My first thought was to subclass symbol and then write a specialised encode method for it, but this implementation (SBCL) doesn't allow base classes as super classes.
The documentation for *symbol-encoder*:
symbol-encoder
Function to call to translate a CL symbol into a JSON string. The default is to error out, to provide backwards-compatible behaviour.
A useful function that can be bound to this variable is YASON:ENCODE-SYMBOL-AS-LOWERCASE.
seems to suggest that I could write a streaming method and then bind it to *symbol-encoder*, however in the case of yason:encode ((object symbol)) ..., *symbol-encoder* simply returns a string for further processing and not JSON (and there's no available stream either).
What I've managed to get working is to bind to *symbol-encoder* a function that extracts the properties and writes them out as a plist, or string for symbols that don't have interesting properties for this application. However, this requires me to modify yason's encoder for symbols to relax the assertion for a string value.
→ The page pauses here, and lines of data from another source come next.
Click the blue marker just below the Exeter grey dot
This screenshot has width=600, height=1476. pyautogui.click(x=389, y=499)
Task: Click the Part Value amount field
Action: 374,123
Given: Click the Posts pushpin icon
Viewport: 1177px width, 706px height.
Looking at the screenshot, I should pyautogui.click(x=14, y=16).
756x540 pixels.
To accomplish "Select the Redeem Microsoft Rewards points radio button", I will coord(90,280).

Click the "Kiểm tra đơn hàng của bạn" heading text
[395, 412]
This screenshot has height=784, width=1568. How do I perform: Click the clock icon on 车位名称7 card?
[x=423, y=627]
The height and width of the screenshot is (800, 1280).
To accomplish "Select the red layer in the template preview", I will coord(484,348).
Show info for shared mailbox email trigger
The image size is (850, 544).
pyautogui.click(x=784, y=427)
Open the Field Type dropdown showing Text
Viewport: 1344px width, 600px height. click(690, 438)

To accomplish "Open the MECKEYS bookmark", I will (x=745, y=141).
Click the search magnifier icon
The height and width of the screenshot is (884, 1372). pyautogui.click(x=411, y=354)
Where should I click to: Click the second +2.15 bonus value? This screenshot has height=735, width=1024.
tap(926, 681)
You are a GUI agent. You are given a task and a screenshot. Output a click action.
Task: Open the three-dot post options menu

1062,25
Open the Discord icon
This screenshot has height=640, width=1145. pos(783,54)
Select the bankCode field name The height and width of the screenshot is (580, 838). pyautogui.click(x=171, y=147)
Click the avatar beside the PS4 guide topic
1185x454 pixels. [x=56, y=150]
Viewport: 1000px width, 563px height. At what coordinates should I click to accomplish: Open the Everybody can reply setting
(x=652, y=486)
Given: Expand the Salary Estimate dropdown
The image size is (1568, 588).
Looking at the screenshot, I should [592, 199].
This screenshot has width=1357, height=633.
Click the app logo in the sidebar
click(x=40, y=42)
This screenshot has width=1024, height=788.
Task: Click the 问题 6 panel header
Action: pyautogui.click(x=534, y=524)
It doesn't seem like there's an easy way for me to override the processing for symbols.
I'd rather not ask users to download a custom version of yason, and would like to know if I missed other options, or if there's a more idiomatic way to do this. If there's no better way to do this, could we make the assertion accept a/p-lists as well as strings? (or perhaps anything that could be further encoded by yason)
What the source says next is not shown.